What to do =
Your response should match the records line for line.

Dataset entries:
= = =

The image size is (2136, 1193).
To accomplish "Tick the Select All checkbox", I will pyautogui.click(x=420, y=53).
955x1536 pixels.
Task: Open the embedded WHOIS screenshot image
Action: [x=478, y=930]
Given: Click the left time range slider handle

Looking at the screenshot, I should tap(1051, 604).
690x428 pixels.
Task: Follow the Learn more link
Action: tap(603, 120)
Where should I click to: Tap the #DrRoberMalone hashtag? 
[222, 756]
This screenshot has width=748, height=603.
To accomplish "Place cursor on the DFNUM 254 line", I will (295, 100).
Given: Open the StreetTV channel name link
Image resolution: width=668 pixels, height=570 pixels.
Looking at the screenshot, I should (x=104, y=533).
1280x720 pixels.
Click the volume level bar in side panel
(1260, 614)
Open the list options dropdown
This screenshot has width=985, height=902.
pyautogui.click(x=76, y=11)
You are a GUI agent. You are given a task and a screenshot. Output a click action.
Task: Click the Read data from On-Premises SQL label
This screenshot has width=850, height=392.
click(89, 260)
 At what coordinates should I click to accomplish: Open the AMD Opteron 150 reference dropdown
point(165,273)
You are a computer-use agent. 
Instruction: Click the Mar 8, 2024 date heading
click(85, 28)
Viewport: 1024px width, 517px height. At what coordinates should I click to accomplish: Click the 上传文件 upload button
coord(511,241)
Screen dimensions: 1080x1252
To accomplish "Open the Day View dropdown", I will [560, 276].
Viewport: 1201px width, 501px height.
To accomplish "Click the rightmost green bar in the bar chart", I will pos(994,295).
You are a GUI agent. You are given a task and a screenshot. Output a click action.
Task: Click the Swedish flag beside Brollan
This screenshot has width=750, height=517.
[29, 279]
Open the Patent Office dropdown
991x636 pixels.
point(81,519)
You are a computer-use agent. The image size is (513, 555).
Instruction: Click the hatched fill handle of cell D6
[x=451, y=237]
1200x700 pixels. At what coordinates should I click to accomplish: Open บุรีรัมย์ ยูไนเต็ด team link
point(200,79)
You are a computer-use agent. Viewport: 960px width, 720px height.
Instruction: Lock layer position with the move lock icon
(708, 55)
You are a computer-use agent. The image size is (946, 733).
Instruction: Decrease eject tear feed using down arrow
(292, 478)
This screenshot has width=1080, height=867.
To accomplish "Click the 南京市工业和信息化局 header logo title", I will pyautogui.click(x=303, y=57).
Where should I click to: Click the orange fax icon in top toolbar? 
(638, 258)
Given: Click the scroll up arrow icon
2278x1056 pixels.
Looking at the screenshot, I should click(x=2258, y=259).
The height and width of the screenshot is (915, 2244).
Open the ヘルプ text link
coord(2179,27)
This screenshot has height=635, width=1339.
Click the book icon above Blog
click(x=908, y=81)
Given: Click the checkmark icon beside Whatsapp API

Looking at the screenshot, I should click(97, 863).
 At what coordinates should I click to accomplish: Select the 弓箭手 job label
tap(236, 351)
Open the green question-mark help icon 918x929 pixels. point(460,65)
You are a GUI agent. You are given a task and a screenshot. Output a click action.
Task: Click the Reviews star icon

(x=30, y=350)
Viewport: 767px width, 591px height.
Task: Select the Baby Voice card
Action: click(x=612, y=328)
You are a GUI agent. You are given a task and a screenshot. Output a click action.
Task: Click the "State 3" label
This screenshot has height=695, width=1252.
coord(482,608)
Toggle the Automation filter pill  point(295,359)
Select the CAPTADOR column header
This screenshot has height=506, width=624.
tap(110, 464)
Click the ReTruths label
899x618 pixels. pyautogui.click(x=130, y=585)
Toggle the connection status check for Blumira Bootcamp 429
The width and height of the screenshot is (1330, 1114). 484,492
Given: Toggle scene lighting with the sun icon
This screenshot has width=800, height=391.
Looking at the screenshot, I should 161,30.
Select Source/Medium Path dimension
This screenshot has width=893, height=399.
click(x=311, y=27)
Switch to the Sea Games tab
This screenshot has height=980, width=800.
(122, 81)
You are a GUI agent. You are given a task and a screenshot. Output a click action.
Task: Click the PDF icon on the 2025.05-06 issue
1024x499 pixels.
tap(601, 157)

= = =

Answer box =
The image size is (2136, 1193).
To accomplish "Tick the Select All checkbox", I will pyautogui.click(x=420, y=53).
955x1536 pixels.
Task: Open the embedded WHOIS screenshot image
Action: [x=478, y=930]
Given: Click the left time range slider handle

Looking at the screenshot, I should tap(1051, 604).
690x428 pixels.
Task: Follow the Learn more link
Action: tap(603, 120)
Where should I click to: Tap the #DrRoberMalone hashtag? 
[222, 756]
This screenshot has width=748, height=603.
To accomplish "Place cursor on the DFNUM 254 line", I will (295, 100).
Given: Open the StreetTV channel name link
Image resolution: width=668 pixels, height=570 pixels.
Looking at the screenshot, I should (x=104, y=533).
1280x720 pixels.
Click the volume level bar in side panel
(1260, 614)
Open the list options dropdown
This screenshot has width=985, height=902.
pyautogui.click(x=76, y=11)
You are a GUI agent. You are given a task and a screenshot. Output a click action.
Task: Click the Read data from On-Premises SQL label
This screenshot has width=850, height=392.
click(89, 260)
 At what coordinates should I click to accomplish: Open the AMD Opteron 150 reference dropdown
point(165,273)
You are a computer-use agent. 
Instruction: Click the Mar 8, 2024 date heading
click(85, 28)
Viewport: 1024px width, 517px height. At what coordinates should I click to accomplish: Click the 上传文件 upload button
coord(511,241)
Screen dimensions: 1080x1252
To accomplish "Open the Day View dropdown", I will [560, 276].
Viewport: 1201px width, 501px height.
To accomplish "Click the rightmost green bar in the bar chart", I will pos(994,295).
You are a GUI agent. You are given a task and a screenshot. Output a click action.
Task: Click the Swedish flag beside Brollan
This screenshot has width=750, height=517.
[29, 279]
Open the Patent Office dropdown
991x636 pixels.
point(81,519)
You are a computer-use agent. The image size is (513, 555).
Instruction: Click the hatched fill handle of cell D6
[x=451, y=237]
1200x700 pixels. At what coordinates should I click to accomplish: Open บุรีรัมย์ ยูไนเต็ด team link
point(200,79)
You are a computer-use agent. Viewport: 960px width, 720px height.
Instruction: Lock layer position with the move lock icon
(708, 55)
You are a computer-use agent. The image size is (946, 733).
Instruction: Decrease eject tear feed using down arrow
(292, 478)
This screenshot has width=1080, height=867.
To accomplish "Click the 南京市工业和信息化局 header logo title", I will pyautogui.click(x=303, y=57).
Where should I click to: Click the orange fax icon in top toolbar? 
(638, 258)
Given: Click the scroll up arrow icon
2278x1056 pixels.
Looking at the screenshot, I should click(x=2258, y=259).
The height and width of the screenshot is (915, 2244).
Open the ヘルプ text link
coord(2179,27)
This screenshot has height=635, width=1339.
Click the book icon above Blog
click(x=908, y=81)
Given: Click the checkmark icon beside Whatsapp API

Looking at the screenshot, I should click(97, 863).
 At what coordinates should I click to accomplish: Select the 弓箭手 job label
tap(236, 351)
Open the green question-mark help icon 918x929 pixels. point(460,65)
You are a GUI agent. You are given a task and a screenshot. Output a click action.
Task: Click the Reviews star icon

(x=30, y=350)
Viewport: 767px width, 591px height.
Task: Select the Baby Voice card
Action: click(x=612, y=328)
You are a GUI agent. You are given a task and a screenshot. Output a click action.
Task: Click the "State 3" label
This screenshot has height=695, width=1252.
coord(482,608)
Toggle the Automation filter pill  point(295,359)
Select the CAPTADOR column header
This screenshot has height=506, width=624.
tap(110, 464)
Click the ReTruths label
899x618 pixels. pyautogui.click(x=130, y=585)
Toggle the connection status check for Blumira Bootcamp 429
The width and height of the screenshot is (1330, 1114). 484,492
Given: Toggle scene lighting with the sun icon
This screenshot has width=800, height=391.
Looking at the screenshot, I should 161,30.
Select Source/Medium Path dimension
This screenshot has width=893, height=399.
click(x=311, y=27)
Switch to the Sea Games tab
This screenshot has height=980, width=800.
(122, 81)
You are a GUI agent. You are given a task and a screenshot. Output a click action.
Task: Click the PDF icon on the 2025.05-06 issue
1024x499 pixels.
tap(601, 157)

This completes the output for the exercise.